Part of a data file

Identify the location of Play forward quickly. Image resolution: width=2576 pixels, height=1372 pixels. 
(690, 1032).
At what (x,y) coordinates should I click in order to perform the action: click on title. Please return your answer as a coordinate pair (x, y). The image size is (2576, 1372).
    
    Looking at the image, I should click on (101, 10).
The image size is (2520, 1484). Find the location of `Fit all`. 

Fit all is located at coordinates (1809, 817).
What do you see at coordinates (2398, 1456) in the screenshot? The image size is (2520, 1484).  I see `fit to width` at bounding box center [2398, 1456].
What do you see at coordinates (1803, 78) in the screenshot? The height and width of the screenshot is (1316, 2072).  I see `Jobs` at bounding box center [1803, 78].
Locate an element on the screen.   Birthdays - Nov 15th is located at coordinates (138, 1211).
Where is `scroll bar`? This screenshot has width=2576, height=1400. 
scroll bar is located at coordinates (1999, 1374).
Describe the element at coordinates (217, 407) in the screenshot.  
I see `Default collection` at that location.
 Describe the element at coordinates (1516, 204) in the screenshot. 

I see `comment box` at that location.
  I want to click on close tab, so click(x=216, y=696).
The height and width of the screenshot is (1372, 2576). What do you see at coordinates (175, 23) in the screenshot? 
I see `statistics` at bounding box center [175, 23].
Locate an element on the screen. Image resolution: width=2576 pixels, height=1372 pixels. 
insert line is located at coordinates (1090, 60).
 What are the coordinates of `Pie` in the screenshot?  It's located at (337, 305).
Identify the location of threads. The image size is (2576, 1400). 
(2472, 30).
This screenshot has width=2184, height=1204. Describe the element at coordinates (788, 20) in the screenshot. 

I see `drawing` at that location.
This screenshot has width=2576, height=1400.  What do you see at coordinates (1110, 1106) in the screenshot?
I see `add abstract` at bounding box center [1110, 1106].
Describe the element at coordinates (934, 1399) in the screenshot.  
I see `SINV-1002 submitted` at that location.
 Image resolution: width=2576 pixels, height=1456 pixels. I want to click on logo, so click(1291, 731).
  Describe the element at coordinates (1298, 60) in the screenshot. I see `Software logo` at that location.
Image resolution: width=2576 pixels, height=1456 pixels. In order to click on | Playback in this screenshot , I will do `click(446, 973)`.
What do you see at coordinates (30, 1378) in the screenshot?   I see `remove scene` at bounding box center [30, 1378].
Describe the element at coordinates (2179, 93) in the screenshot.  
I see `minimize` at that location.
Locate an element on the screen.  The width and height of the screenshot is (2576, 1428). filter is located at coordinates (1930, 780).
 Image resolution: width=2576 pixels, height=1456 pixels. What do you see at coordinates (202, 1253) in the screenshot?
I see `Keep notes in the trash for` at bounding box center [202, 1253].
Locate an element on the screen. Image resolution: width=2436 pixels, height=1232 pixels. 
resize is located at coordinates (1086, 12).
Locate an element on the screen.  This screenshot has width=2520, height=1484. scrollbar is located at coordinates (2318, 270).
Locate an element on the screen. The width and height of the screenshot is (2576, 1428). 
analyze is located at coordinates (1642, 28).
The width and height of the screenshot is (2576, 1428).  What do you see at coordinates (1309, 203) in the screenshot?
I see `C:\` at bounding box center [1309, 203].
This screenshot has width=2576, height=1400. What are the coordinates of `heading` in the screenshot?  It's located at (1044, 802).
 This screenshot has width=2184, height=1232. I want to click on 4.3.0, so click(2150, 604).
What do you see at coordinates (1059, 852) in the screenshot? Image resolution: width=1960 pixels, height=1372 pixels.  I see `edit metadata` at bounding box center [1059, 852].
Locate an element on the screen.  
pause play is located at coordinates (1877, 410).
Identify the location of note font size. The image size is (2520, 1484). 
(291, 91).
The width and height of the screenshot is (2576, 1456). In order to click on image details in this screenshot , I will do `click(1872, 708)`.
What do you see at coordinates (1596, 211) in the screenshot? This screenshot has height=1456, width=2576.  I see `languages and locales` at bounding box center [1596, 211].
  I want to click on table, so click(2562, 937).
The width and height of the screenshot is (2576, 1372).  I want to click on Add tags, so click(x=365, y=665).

## Instructions to follow
Rewrite all of the records above as a numbered list, omitting any blank lines.

## Answer for this exercise
1. Identify the location of Play forward quickly. Image resolution: width=2576 pixels, height=1372 pixels. 
2. (690, 1032).
3. At what (x,y) coordinates should I click in order to perform the action: click on title. Please return your answer as a coordinate pair (x, y). The image size is (2576, 1372).
4.     Looking at the image, I should click on (101, 10).
5. The image size is (2520, 1484). Find the location of `Fit all`. 
6. Fit all is located at coordinates (1809, 817).
7. What do you see at coordinates (2398, 1456) in the screenshot? The image size is (2520, 1484).  I see `fit to width` at bounding box center [2398, 1456].
8. What do you see at coordinates (1803, 78) in the screenshot? The height and width of the screenshot is (1316, 2072).  I see `Jobs` at bounding box center [1803, 78].
9. Locate an element on the screen.   Birthdays - Nov 15th is located at coordinates (138, 1211).
10. Where is `scroll bar`? This screenshot has width=2576, height=1400. 
11. scroll bar is located at coordinates (1999, 1374).
12. Describe the element at coordinates (217, 407) in the screenshot.  
13. I see `Default collection` at that location.
14.  Describe the element at coordinates (1516, 204) in the screenshot. 
15. I see `comment box` at that location.
16.   I want to click on close tab, so click(x=216, y=696).
17. The height and width of the screenshot is (1372, 2576). What do you see at coordinates (175, 23) in the screenshot? 
18. I see `statistics` at bounding box center [175, 23].
19. Locate an element on the screen. Image resolution: width=2576 pixels, height=1372 pixels. 
20. insert line is located at coordinates (1090, 60).
21.  What are the coordinates of `Pie` in the screenshot?  It's located at (337, 305).
22. Identify the location of threads. The image size is (2576, 1400). 
23. (2472, 30).
24. This screenshot has width=2184, height=1204. Describe the element at coordinates (788, 20) in the screenshot. 
25. I see `drawing` at that location.
26. This screenshot has width=2576, height=1400.  What do you see at coordinates (1110, 1106) in the screenshot?
27. I see `add abstract` at bounding box center [1110, 1106].
28. Describe the element at coordinates (934, 1399) in the screenshot.  
29. I see `SINV-1002 submitted` at that location.
30.  Image resolution: width=2576 pixels, height=1456 pixels. I want to click on logo, so click(1291, 731).
31.   Describe the element at coordinates (1298, 60) in the screenshot. I see `Software logo` at that location.
32. Image resolution: width=2576 pixels, height=1456 pixels. In order to click on | Playback in this screenshot , I will do `click(446, 973)`.
33. What do you see at coordinates (30, 1378) in the screenshot?   I see `remove scene` at bounding box center [30, 1378].
34. Describe the element at coordinates (2179, 93) in the screenshot.  
35. I see `minimize` at that location.
36. Locate an element on the screen.  The width and height of the screenshot is (2576, 1428). filter is located at coordinates (1930, 780).
37.  Image resolution: width=2576 pixels, height=1456 pixels. What do you see at coordinates (202, 1253) in the screenshot?
38. I see `Keep notes in the trash for` at bounding box center [202, 1253].
39. Locate an element on the screen. Image resolution: width=2436 pixels, height=1232 pixels. 
40. resize is located at coordinates (1086, 12).
41. Locate an element on the screen.  This screenshot has width=2520, height=1484. scrollbar is located at coordinates (2318, 270).
42. Locate an element on the screen. The width and height of the screenshot is (2576, 1428). 
43. analyze is located at coordinates (1642, 28).
44. The width and height of the screenshot is (2576, 1428).  What do you see at coordinates (1309, 203) in the screenshot?
45. I see `C:\` at bounding box center [1309, 203].
46. This screenshot has width=2576, height=1400. What are the coordinates of `heading` in the screenshot?  It's located at (1044, 802).
47.  This screenshot has width=2184, height=1232. I want to click on 4.3.0, so click(2150, 604).
48. What do you see at coordinates (1059, 852) in the screenshot? Image resolution: width=1960 pixels, height=1372 pixels.  I see `edit metadata` at bounding box center [1059, 852].
49. Locate an element on the screen.  
50. pause play is located at coordinates (1877, 410).
51. Identify the location of note font size. The image size is (2520, 1484). 
52. (291, 91).
53. The width and height of the screenshot is (2576, 1456). In order to click on image details in this screenshot , I will do `click(1872, 708)`.
54. What do you see at coordinates (1596, 211) in the screenshot? This screenshot has height=1456, width=2576.  I see `languages and locales` at bounding box center [1596, 211].
55.   I want to click on table, so click(2562, 937).
56. The width and height of the screenshot is (2576, 1372).  I want to click on Add tags, so click(x=365, y=665).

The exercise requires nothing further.